Polpette (meatballs) are traditionally made with ground meat. Of course, you could use a store-bought vegan mince, but I love the rich and meaty texture of walnuts. And as a bonus, they are both delicious and nutritious!

bowl of walnut polpette in pomodoro sauce with basil

Walnut Polpette with Pomodoro Sauce

Makes approximately 15 polpette balls


Walnut polpette

2 cups walnuts

2 slices seeded bread (or your favourite bread - slightly stale is best)

1 tablespoon vegan 'beef' style or vegetable stock powder

2 tablespoons nutritional yeast flakes

¼ cup water

a big handful of fresh parsley

dashes of liquid smoke (optional)

Pomodoro Sauce

2 tablespoons olive oil (or a very large glug)

2 cloves garlic, finely sliced

700g tomato passata or crushed tomatoes

1 teaspoon salt

few basil leaves (optional)



Into a blender or food processor, pulse walnuts and bread briefly.

Add remaining polpette ingredients except the water and process until it begins to resemble mince. Now with the blender still running, pour in the water. The mixture should become moist and malleable.

Roll the mixture into balls the size of a walnut shell (or slightly larger if you like) and place on an oven tray lined with non-stick baking paper. Bake in a preheated 180C oven for 25 minutes. Turning over carefully half way through.

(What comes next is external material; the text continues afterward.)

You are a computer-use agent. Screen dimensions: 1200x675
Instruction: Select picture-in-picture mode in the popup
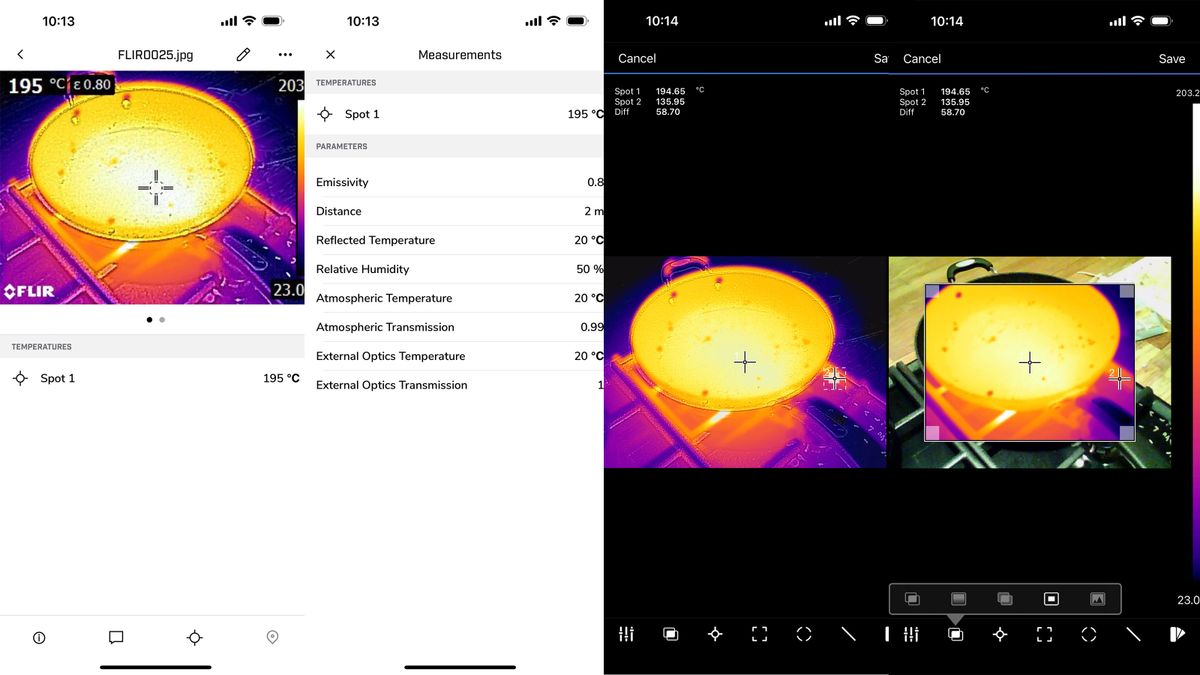[x=1050, y=598]
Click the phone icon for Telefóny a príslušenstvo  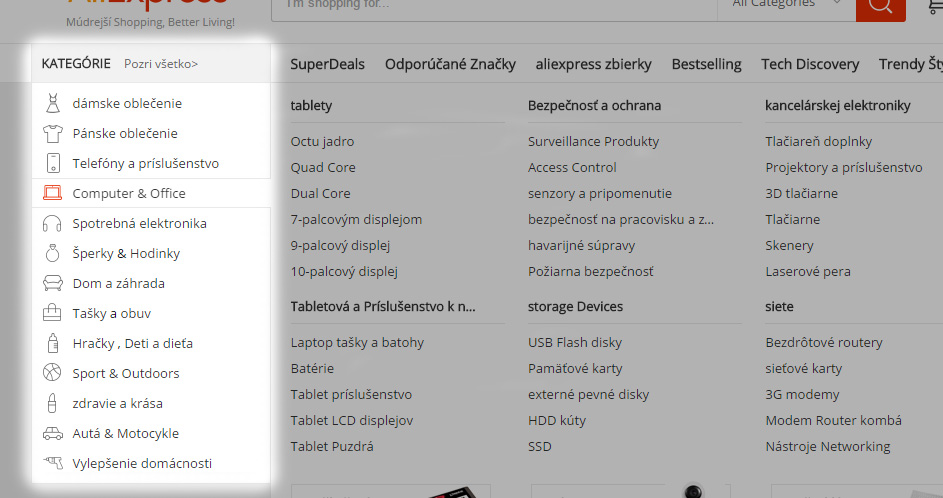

Alternatively to baking, shallow fry the polpette in oil until brown. This gives you a more succulent polpette, rather than the healthier, slightly drier, baked version.

Meanwhile, make the pomodoro sauce.

Pomodoro sauce

In a medium saucepan, add the oil and garlic, and cook over a low-medium heat until it begins to sizzle and soften, but ensuring it doesn't brown.

Immediately stir through the passata or crushed tomatoes, salt and basil leaves. Cover and simmer over a low heat for 15-20 minutes, stirring occasionally. Add a dash of water if it dries out a little.

Once out of the oven (or after frying in pan) stir the polpette gently through the pomodoro sauce and heat for a couple of minutes toa allow the polpette to soak up some of the liquid.

Remove from the heat and serve with some fresh crusty bread, or stir through your favourite pasta (just don't tell the Italian food police, who generally serve their meat separate to the pasta!).


These can easily be made gluten free - replace with slices of your favourite gluten free bread/breadcrumbs. And for a completely oil-free dish, cook polpette in the pomodoro sauce without the olive oil.